Percentages and 95% CIs are estimated marginal means from the generalized estimating equations, for the total number of observations (e.g., data for mild and moderate/severe TBI subgroups combine the three assessment times). Statistics presented are Wald's chi-square, with the degrees of freedom and the total number of observations of the dependent variable for all three times combined. Levels with different letter subscripts (^a,b) are significantly different from each other according to post-hoc tests with Bonferroni correction.

p < 0.05.

DE, depressive episode; TBI, traumatic brain injury; Mod/Sev, moderate/severe; CI, confidence interval.

Complementary analyses were conducted to determine whether there was a difference in depression rates between interview modalities and age groups. There was no significant difference between face-to-face and telephone interviews on the rates of major DE (18.7% vs. 15.8%; χ² (1, N = 576) = 0.60, p = 0.44) or minor DE (8.4% vs. 9.2%; χ² (1, N = 576) = 0.08, p = 0.77). There was no significant difference between three age groups on rates of major DE (18–30 years, 17%; 31–50 years, 16%; 51–65 years, 15%; χ² (2, N = 576) = 0.18, p = 0.92) or minor DE (18–30 years, 9%; 31–50 years, 9%; 51–65 years, 8%; χ² (2, N = 576) = 0.15, p = 0.93).

Antidepressant medication use was reported by 37.5% of participants with a major DE at 4 months, 48.3% at 8 months, and 62.5% at 12 months. For individuals with a minor DE, these rates were 20.0%, 27.3%, and 42.9%, respectively, whereas for participants with neither major nor minor depression, antidepressant use was reported by 15.7%, 15.4%, and 15.2%, respectively.

Figure 3 presents the proportion of participants endorsing depressive symptoms without meeting criteria for major or minor DE (but these may include persons with other Axis I disorders). The percentage reporting a period of at least 2 weeks with either depressed mood or loss of interest for most of the day, nearly every day (the two cardinal symptoms of depression), was 19.5% at 4 months, 9.5% at 8 months, and 9.7% at 12 months.

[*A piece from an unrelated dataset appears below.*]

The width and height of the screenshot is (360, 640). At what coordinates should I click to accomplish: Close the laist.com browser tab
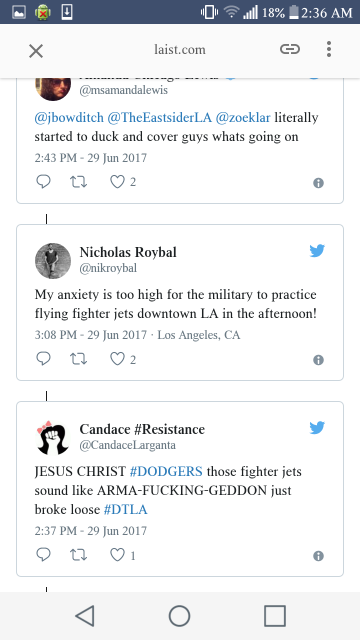point(36,51)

Suicidality was also reported by 12% of participants without a minor or major DE at 4 months, 9% at 8 months, and 5% at 12 months; in 24% of these cases, another psychiatric disorder was diagnosed (i.e., anxiety, substance use, or adjustment disorder).

FIG. 3.

Percentage of persons without either major or minor depression endorsing each symptom of major depression at 4, 8, and 12 months post-injury.

Objective 2: Trajectories of depression

Among the 154 participants with complete data at all three assessments, 19 trajectories of depression were observed (when considering all possible combinations of either major, minor, or no depressive episode at each assessment). The most common trajectory was the absence of depression at the three time points (n = 90; 58%). The next four most common trajectories were: 1) major DE at 4 months, followed by no depression at 8 and 12 months (n = 9; 6%); 2) minor DE diagnosis at 4 months, followed by no depression at 8 and 12 months (n = 8; 5%); 3) no depression at 4 and 8 months, followed by major DE at 12 months (n = 6; 4%); and 4) no depression at 4 and 8 months, followed by minor DE (n = 6, 4%). Ten participants (6%) had a diagnosis of either minor DE or major DE at all three time points, including 5 participants with major DE at all assessments (3%).

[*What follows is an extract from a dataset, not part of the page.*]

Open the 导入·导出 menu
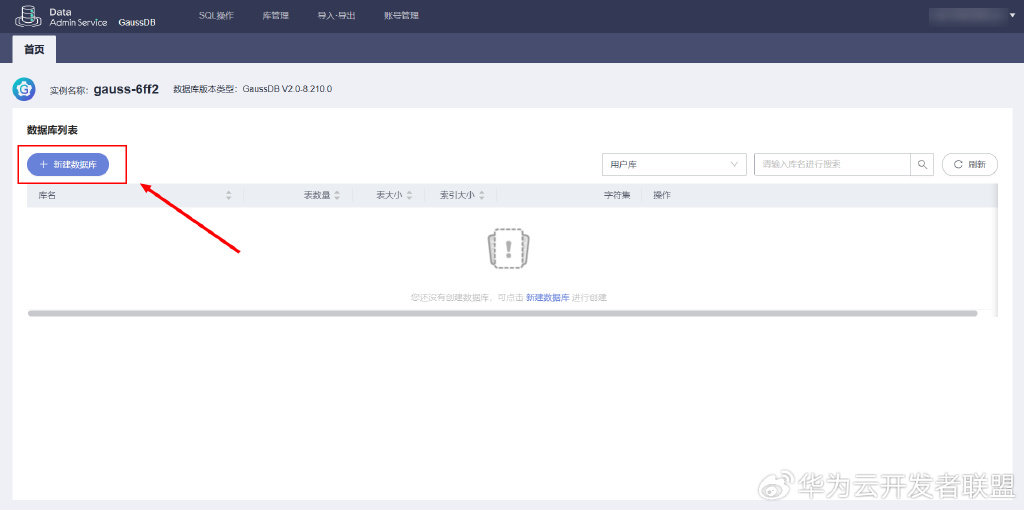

Two-time trajectories of depressive episodes for the 338 interviews conducted at time 1 (4 or 8 months) for which data were also available at the following assessment (8 or 12 months) are shown in Figure 4. Among the 50 cases of major DE observed at time 1, 52% still had a major DE at time 2 (persistence), 2% had minor DE (partial recovery), and 46% were without depression (full recovery). Among the 37 cases of minor DE at time 1, 38% evolved into major DE at time 2 (aggravation), 16% were still categorized as minor DE (persistence), and 46% were without depression (recovery). Finally, among the 251 cases without depression at time 1, 5% developed a major DE and 6% developed a minor DE at time 2 (incidence), and 74% remained without depression.

FIG. 4.

Two-time trajectories of cases with major, minor, or no depression. The total number of observations is 338: data from 168 participants at 4 months (time 1) who also completed the 8-month assessment (time 2) + data from 170 participants at 8 months (time 1) who also completed the 12-month assessment (time 2).

Discussion

In this study, we aimed to evaluate the rates and trajectories of major and minor depressive episodes during the first year after TBI, while taking into account injury severity and pre-morbid history of major depression. Using strict criteria with a DSM-based semistructured interview and trained interviewers, we found that, overall, 42% of participants were diagnosed with either minor (13%) or major (29%) DE at any one time point with a variety of potential trajectories. Although recovery of depressive episodes may occur in approximately half of cases, persistence or even worsening (i.e., minor depression converting into major depression) is at least as likely. Overall, a higher rate of major DE was found after mild TBI compared to moderate/severe TBI, and in individuals with a pre-morbid history of major DE compared to those without. These results highlight clearly the need to reassess periodically the presence, nature, and severity of depressive symptoms throughout the first year post-injury, at least.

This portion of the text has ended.